#### [What this task involves]
Go through the records, and copy each line in which the string "accomplish" is present.

═════ Given entries ═════

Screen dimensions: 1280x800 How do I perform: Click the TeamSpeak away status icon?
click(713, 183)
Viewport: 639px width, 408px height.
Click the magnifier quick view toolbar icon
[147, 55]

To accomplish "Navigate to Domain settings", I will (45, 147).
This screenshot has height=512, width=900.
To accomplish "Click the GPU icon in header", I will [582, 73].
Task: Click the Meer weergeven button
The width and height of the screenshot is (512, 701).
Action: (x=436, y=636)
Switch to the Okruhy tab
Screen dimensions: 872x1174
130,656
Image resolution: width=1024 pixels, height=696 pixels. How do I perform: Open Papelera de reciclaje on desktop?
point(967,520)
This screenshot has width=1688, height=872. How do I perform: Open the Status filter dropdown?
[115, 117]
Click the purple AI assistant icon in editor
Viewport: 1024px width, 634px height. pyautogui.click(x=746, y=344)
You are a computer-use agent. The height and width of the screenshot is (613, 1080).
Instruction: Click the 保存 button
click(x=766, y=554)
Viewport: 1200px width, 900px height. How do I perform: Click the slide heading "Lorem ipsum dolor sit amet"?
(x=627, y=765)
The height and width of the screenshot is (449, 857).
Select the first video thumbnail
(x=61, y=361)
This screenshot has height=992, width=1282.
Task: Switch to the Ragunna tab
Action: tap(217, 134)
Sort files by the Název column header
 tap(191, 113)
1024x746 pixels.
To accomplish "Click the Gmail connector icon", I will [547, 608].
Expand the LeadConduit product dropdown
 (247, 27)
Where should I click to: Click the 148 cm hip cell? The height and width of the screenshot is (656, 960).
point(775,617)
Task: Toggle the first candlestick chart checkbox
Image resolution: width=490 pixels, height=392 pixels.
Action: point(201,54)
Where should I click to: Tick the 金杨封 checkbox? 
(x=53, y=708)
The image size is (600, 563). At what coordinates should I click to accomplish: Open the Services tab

═════

#### [Output for this exercise]
To accomplish "Navigate to Domain settings", I will (45, 147).
To accomplish "Click the GPU icon in header", I will [582, 73].
To accomplish "Click the Gmail connector icon", I will [547, 608].
The image size is (600, 563). At what coordinates should I click to accomplish: Open the Services tab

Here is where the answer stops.